Jason Dusek
May 8, 2023
What if we could query system statistics relationally? Many tools that present system and filesystem information -- tools like ls
, ss
, ps
and df
-- present it in a tabular format; a natural next step is to consider working on this data with a query language adapted to tabular structures.
Our recently released pg_stat_sysinfo
provides common system metrics as a Postgres virtual table. This allows us to collect metrics using the Postgres protocol. For dedicated database servers, this is one of the simplest ways to monitor the database server's available disk space, use of RAM and CPU, and load average. For systems running containers, applications and background jobs, using a Postgres as a sort of monitoring agent is not without some benefits, since Postgres itself is low overhead when used with few clients, is quite stable, and offers secure and well-established connection protocols, libraries, and command-line tools with remote capability.
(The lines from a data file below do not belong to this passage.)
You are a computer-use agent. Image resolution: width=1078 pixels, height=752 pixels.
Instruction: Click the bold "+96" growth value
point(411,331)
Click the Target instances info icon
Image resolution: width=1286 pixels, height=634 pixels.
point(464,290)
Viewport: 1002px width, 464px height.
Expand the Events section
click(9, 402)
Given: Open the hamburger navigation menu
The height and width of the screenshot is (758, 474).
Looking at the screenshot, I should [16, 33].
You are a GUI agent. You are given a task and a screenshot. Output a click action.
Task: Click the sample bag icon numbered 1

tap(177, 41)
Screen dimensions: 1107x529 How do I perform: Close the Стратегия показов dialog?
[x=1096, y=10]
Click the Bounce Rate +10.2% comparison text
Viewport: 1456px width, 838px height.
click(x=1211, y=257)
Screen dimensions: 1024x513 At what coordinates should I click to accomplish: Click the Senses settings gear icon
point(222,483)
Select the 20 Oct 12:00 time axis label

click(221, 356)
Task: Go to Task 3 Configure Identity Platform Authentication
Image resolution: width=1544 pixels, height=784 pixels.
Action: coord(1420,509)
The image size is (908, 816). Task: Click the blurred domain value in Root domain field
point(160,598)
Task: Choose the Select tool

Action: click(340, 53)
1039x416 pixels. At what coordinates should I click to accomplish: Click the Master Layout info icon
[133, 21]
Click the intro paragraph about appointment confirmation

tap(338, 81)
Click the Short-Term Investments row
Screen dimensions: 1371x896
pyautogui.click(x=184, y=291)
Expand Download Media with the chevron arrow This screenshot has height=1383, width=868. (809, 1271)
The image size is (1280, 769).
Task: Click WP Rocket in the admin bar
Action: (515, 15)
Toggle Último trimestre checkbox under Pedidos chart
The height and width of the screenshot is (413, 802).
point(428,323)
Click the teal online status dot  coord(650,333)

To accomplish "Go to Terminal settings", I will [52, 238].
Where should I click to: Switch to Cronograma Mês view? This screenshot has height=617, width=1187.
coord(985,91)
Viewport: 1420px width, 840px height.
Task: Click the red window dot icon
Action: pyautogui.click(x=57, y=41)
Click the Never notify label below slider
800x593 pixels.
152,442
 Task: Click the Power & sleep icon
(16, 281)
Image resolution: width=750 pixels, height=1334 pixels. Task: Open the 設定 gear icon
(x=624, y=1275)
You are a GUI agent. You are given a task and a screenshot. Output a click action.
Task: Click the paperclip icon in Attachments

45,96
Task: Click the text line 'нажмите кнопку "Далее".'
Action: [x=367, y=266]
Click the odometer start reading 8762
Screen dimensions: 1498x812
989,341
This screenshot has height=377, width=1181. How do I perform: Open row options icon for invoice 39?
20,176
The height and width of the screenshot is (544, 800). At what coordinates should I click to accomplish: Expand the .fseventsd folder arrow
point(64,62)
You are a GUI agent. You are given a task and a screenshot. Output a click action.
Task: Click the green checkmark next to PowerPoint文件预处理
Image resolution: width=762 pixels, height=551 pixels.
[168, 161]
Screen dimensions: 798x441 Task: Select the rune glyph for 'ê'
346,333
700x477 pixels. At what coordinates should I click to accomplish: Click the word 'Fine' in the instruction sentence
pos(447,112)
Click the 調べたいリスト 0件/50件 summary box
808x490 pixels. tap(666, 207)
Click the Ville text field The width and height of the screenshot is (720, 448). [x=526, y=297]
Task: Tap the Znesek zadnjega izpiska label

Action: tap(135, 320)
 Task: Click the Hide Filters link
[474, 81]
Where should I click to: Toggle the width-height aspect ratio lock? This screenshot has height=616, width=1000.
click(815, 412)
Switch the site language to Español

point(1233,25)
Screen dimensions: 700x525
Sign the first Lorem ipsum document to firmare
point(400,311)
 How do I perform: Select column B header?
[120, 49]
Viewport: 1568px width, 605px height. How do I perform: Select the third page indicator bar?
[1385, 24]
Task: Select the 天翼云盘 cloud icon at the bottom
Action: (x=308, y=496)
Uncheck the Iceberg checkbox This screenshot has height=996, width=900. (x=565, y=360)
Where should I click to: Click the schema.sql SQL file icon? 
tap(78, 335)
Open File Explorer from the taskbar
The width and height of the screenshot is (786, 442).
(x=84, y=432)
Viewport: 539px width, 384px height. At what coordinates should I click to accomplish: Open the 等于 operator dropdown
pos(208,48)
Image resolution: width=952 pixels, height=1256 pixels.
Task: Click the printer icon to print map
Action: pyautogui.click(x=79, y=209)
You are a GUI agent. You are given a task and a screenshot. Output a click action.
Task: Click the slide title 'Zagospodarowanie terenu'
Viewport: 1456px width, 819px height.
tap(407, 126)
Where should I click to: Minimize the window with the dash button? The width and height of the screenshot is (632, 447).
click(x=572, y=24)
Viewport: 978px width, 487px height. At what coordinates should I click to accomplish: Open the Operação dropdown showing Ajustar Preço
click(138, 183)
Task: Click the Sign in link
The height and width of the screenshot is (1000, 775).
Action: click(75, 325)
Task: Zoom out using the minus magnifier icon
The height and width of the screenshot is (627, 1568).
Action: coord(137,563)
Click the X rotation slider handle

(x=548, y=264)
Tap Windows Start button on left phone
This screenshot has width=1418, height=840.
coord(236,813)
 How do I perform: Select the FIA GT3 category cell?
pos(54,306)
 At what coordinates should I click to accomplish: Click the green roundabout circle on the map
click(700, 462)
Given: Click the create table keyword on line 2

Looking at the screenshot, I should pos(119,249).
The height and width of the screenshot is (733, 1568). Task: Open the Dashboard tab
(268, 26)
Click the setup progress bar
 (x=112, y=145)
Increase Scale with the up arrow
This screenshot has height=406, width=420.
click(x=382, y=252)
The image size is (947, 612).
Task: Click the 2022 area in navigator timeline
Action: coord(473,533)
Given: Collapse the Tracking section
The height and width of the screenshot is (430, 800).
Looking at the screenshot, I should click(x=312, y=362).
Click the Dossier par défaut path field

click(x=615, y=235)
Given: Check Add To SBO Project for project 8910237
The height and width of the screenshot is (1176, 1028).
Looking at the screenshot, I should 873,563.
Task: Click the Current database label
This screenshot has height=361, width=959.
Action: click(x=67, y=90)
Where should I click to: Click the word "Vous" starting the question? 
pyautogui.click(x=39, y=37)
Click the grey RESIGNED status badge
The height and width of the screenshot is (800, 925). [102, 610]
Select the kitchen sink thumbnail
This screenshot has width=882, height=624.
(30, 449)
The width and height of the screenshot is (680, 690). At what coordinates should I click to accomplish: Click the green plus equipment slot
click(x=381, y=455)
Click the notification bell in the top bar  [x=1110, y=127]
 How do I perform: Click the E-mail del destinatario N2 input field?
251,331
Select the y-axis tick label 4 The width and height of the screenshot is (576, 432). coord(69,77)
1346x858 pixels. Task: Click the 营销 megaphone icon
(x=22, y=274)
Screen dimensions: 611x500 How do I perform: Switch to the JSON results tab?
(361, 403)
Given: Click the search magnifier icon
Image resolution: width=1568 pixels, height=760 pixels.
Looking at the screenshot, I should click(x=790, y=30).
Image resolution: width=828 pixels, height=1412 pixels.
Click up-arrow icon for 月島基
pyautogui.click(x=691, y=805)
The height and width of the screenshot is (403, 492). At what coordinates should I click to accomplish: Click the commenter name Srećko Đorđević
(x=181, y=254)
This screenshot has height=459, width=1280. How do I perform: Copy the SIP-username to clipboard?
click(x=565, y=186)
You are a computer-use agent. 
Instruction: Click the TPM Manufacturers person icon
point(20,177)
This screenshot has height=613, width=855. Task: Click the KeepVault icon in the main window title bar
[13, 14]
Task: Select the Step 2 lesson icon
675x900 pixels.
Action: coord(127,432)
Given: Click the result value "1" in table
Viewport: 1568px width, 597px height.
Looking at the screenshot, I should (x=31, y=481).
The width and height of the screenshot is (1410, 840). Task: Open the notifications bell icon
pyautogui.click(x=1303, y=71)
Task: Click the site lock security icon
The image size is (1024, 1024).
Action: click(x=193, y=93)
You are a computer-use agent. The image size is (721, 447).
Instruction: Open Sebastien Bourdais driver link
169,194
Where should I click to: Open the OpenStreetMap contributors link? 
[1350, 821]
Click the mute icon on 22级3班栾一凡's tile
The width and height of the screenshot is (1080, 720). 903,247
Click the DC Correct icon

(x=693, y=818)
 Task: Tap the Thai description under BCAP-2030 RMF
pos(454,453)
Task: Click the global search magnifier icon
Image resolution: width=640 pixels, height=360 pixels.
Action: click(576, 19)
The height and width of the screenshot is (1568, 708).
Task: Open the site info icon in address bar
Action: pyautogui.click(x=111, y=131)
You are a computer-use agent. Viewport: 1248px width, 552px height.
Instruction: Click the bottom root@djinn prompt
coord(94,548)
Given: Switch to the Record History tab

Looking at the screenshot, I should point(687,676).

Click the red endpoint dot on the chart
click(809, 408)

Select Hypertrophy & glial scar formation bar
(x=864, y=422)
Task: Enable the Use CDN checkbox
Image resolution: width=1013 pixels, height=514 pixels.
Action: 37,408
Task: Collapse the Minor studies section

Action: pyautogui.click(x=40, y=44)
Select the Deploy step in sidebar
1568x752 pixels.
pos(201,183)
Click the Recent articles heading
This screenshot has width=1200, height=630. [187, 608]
A SQL interface to system data is not a new idea. Facebook's OSQuery is widely used, and the project is now homed under the Linux foundation and has a plugin ecosystem with contributions from a number of companies. The idea seems to work out well in practice as well as in theory.
Our project is very different from OSQuery architecturally, in that the underlying SQL engine is a relational database server, rather than an embedded database. OSQuery is built on SQLite, so connectivity or forwarding and continuous monitoring must both be handled as extensions of the core.
The pg_stat_sysinfo
extension is built with PGRX. It can be used in one of two ways:
- The collector function can be called whenever the user wants system statistics:
SELECT * FROM pg_stat_sysinfo_collect()
- The collector can be run in the background as a Postgres worker. It will cache about 1MiB of metrics -- about an hour in common cases -- and these can be batch collected by some other process. (Please see "Enable Caching Collector" in the README to learn more about how to do this.)
The way pg_stat_sysinfo
is meant to be used, is that the caching collector is turned on, and every minute or so, something connects with a standard Postgres connection and collects new statistics, augmenting the metadata with information like the node's ID, region or datacenter, role, and so forth. Since pg_stat_sysinfo
is just a Postgres extension, it implements caching using standard Postgres facilities -- in this case, a background worker and Postgres shared memory. Because we expect different environments to differ radically in the nature of metadata that they store, all metrics are stored in a uniform way, with metadata pushed into a dimensions
column. These are both real differences from OSQuery, and are reflective of a different approach to design questions that everyone confronts when putting together a tool for collecting system metrics.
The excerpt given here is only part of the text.